The secession referendum is considered a possible make-or-break event for the peace accord. Observers fear all-out war between the Khartoum-controlled north and southern Sudan if the government is perceived to have undermined the voting or refuses to accept the result.

The Sudanese peace agreement also calls for a separate referendum for residents of Abyei, a border area that has oil reserves, to decide if they want to join the north or south.

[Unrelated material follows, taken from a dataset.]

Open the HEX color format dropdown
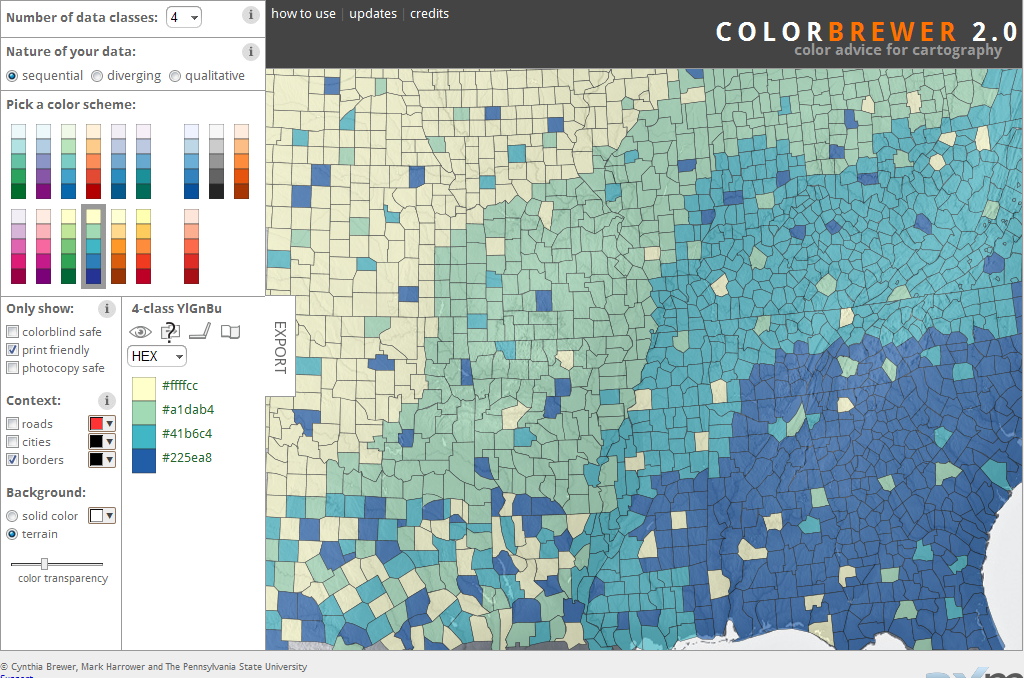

According to the State Department officials, the U.S. proposal is intended to encourage Sudan to fulfill its obligations under the peace agreement and therefore has no direct connection to the Darfur sanctions.

"By doing this, we would also be decoupling the state sponsor of terrorism from Darfur and from the Darfur issue," one of the officials said. "But by doing this, we would in no way undermine the importance that we attach to having a resolution of the humanitarian and political problems that have plagued Darfur for the last decade."

Kerry also said the Darfur situation was part of the overall formula for improved relations with Washington.

"I made clear in every meeting that many steps on the road to improved relations could only be taken with real progress in achieving lasting peace and security in Darfur," Kerry's statement said. "The United States stands ready to help, but the choices necessary to move forward ultimately lie with the Sudanese leaders."

Darfur, in western Sudan, has been beset by conflict since 2003 after rebels began an uprising against the Sudanese government.

To counter the rebels, Arab militias with ties to the Sudanese government went from village to village in Darfur, killing, torturing and raping residents there, according to the United Nations, Western governments and human rights organizations. The militias targeted civilian members of tribes from which the rebels drew strength.

The United Nations estimates that 300,000 people have been killed in the conflict in Darfur, and 2.5 million have fled their homes. Sudan denies the death toll is that high.

CNN's Tom Cohen contributed to this story.